A new government consultation on self-driving vehicle technology is likely to have implications for the future of fleet risk management, according to the Association of Fleet Professionals (AFP).
The consultation covers ‘taxi, private-hire and bus-like services’ of self-driving vehicles, which will be allowed on UK roads can from spring 2026 in a fast-tracked pilot programme.
AFP chair Paul Hollick said that although relatively few of the organisation’s members run passenger-carrying vehicles, the consultation would still be of interest since it represented the first wave of UK driverless vehicle adoption.
He said: “The scope of the exercise is quite wide ranging, looking at what the consultation describes as the challenges and benefits of driverless vehicles. Its outcome and the subsequent trials could directly impact on whether, for example, these vehicles must always be used with a remote safety driver or allowed to operate entirely autonomously.
“Issues such as this will in the medium-term probably have significant ramifications for our members in both operational and risk management respects.”

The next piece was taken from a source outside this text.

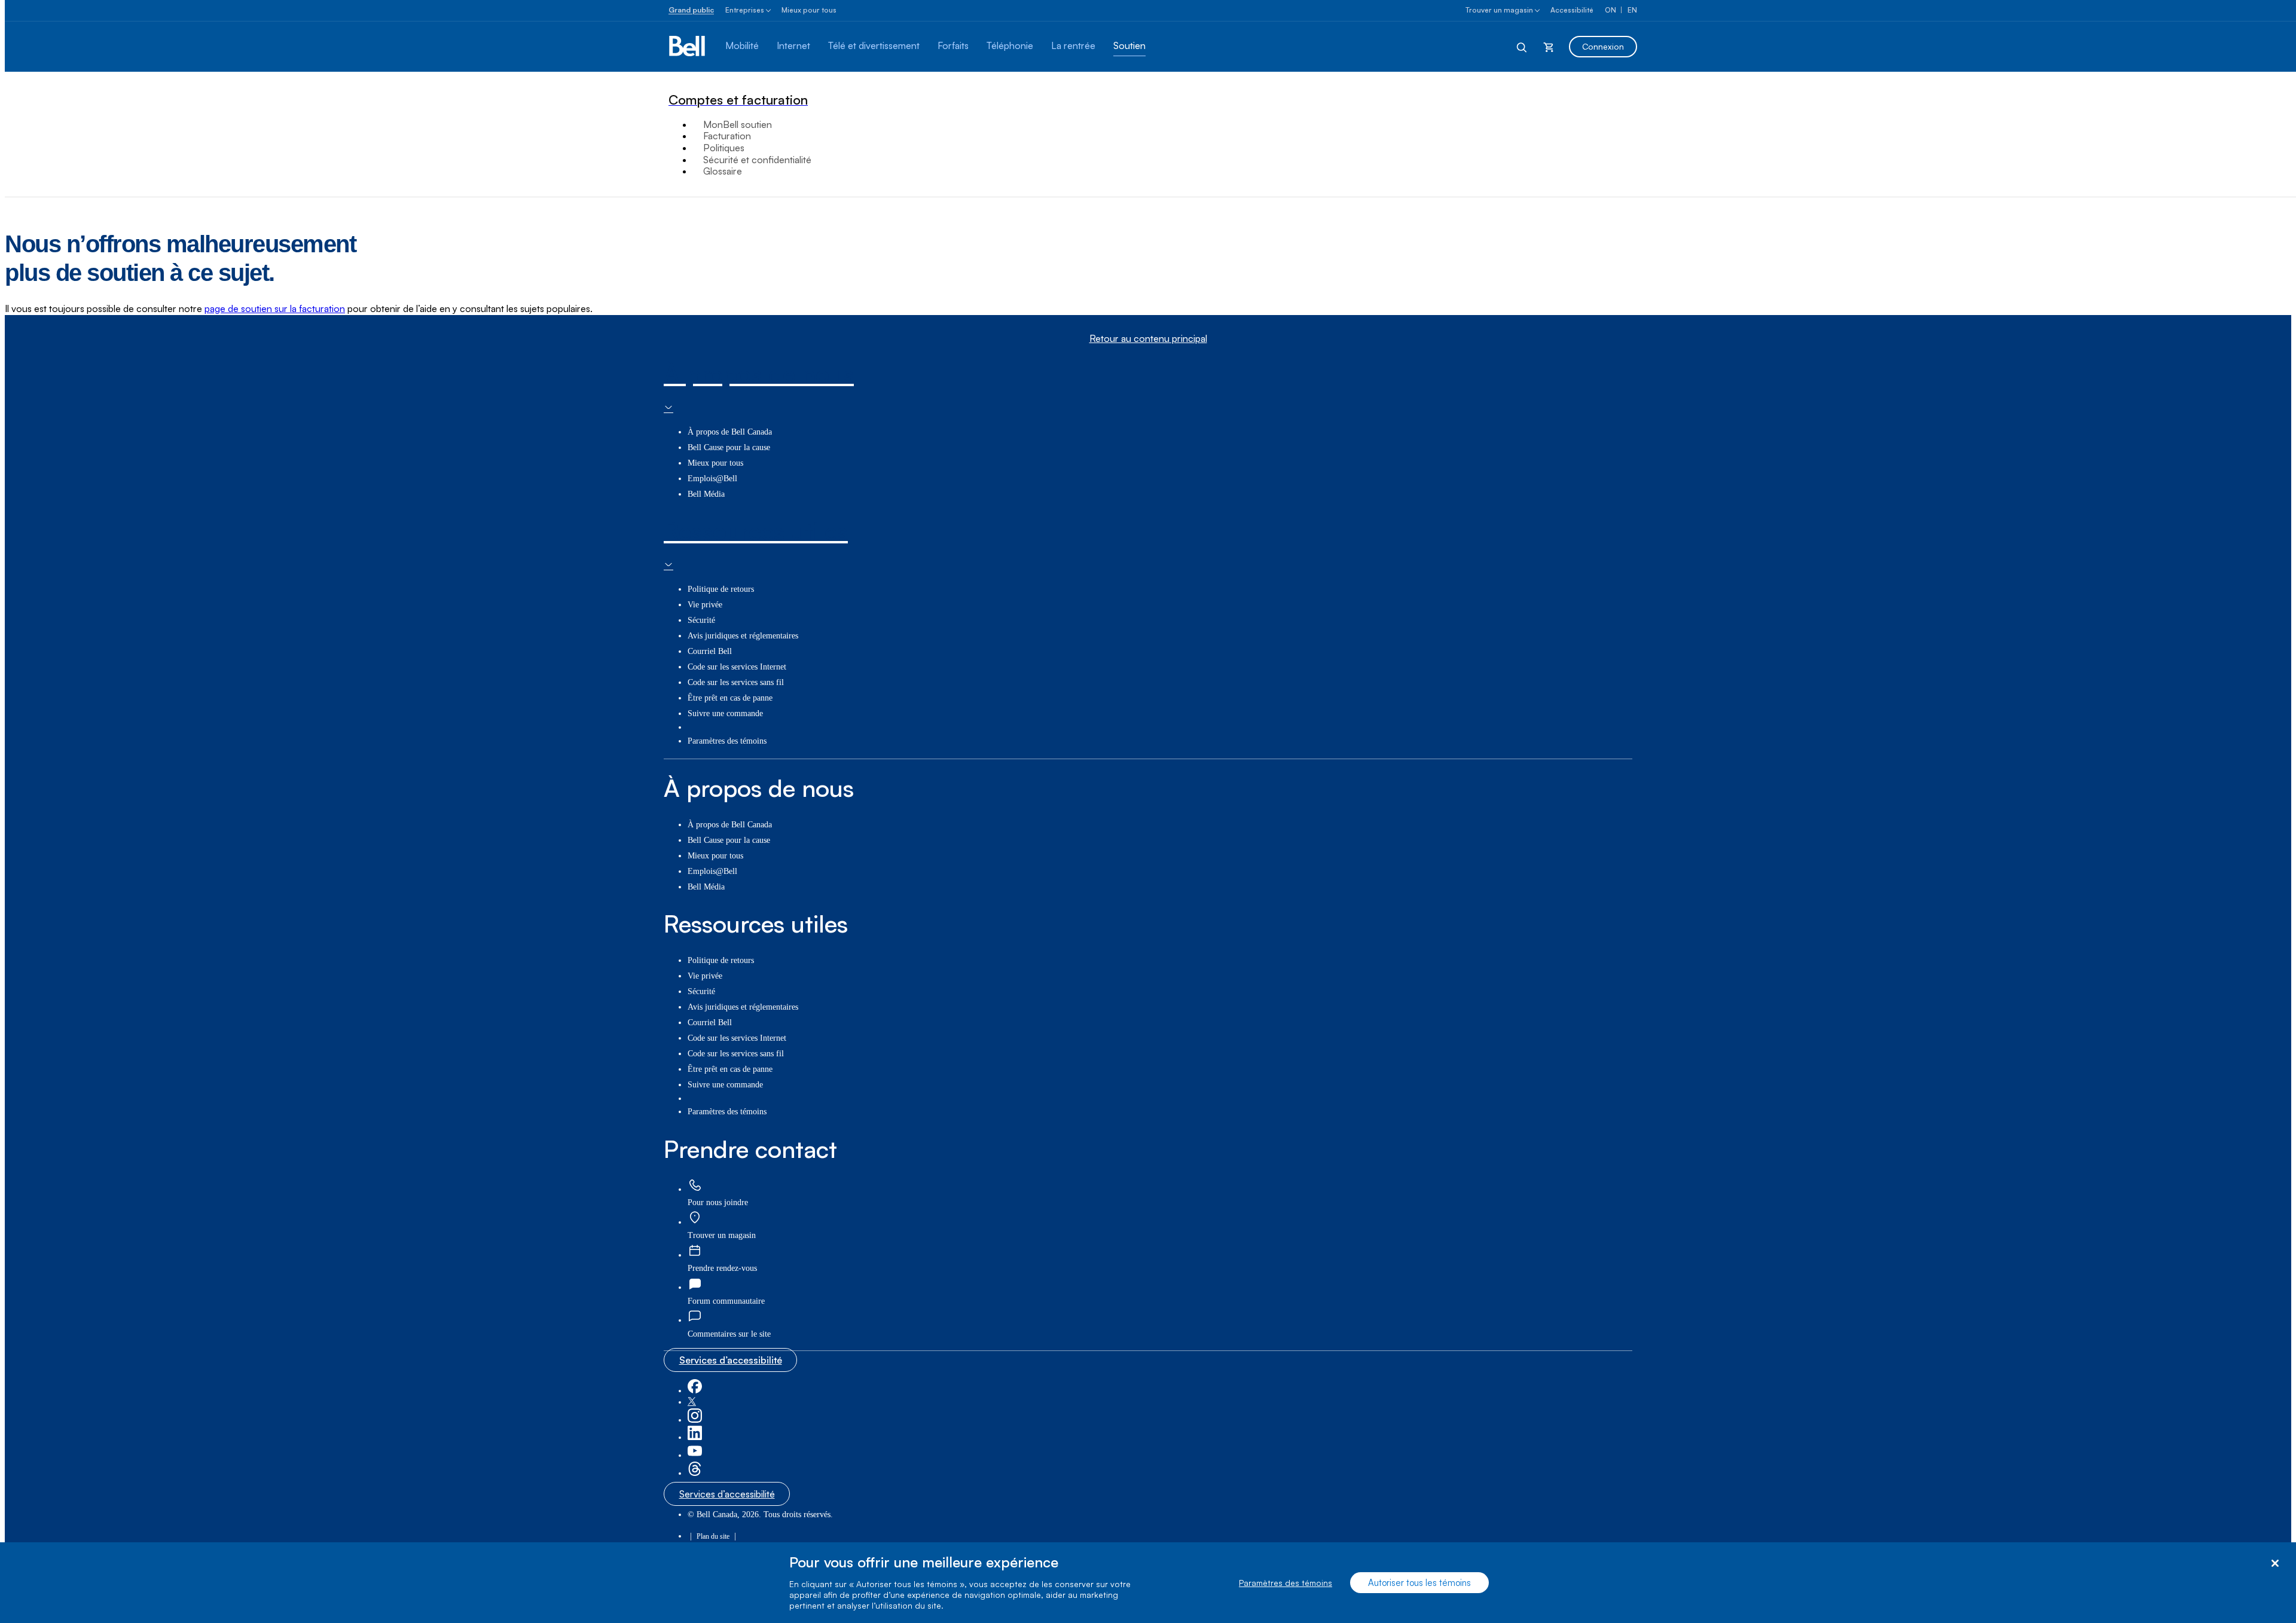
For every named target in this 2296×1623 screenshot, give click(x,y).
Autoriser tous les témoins (1419, 1582)
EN (1632, 9)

Hollick said the consultation could help to establish general guidelines that affect all fleets in the future.
He said: “This is technology that has potential applications for everyone from panel van to benefit car fleets and the phase we are now entering will probably determine core expectations about safety, competence and utility. It could well define some important baselines.
“There are very big questions to be answered from a fleet risk point of view, that we may now start to see resolved. At the most fundamental level, fleets will want to know whether it is safe to put employees in driverless vehicles, how it affects the risk of injury to them and to other road users, and how their insurers will view its adoption?”